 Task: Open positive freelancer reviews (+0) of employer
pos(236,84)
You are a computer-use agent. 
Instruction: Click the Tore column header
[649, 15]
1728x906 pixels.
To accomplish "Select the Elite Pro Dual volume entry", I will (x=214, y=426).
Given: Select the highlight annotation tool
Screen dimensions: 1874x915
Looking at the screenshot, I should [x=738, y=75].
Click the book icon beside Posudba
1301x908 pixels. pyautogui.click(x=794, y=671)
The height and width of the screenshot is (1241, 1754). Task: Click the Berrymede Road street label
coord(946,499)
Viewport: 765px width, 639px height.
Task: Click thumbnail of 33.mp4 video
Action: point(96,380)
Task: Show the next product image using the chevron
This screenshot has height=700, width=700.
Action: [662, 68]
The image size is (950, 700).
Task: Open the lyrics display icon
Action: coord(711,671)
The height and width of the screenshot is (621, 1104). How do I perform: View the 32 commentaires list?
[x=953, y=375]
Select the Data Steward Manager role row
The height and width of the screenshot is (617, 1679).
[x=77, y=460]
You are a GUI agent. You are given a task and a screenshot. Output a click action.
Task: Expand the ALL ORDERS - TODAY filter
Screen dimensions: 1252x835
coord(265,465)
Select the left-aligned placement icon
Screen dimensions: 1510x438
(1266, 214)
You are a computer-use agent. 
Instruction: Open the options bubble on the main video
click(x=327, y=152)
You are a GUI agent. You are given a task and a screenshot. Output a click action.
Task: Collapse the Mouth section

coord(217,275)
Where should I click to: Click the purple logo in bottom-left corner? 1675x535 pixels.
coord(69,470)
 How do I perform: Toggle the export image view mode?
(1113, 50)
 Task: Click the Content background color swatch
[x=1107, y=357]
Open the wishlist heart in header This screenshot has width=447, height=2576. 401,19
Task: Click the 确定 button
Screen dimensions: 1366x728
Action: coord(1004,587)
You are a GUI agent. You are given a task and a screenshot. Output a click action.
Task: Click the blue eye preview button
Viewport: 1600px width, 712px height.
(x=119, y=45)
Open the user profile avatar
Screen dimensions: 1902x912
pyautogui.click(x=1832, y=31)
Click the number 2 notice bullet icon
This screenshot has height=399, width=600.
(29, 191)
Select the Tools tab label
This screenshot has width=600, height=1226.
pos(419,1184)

* * * * * * * * *

» **Task**: How many lines in the material above contain the string "perform", with case counted? Reply with the number only.

» **Written solution**: 2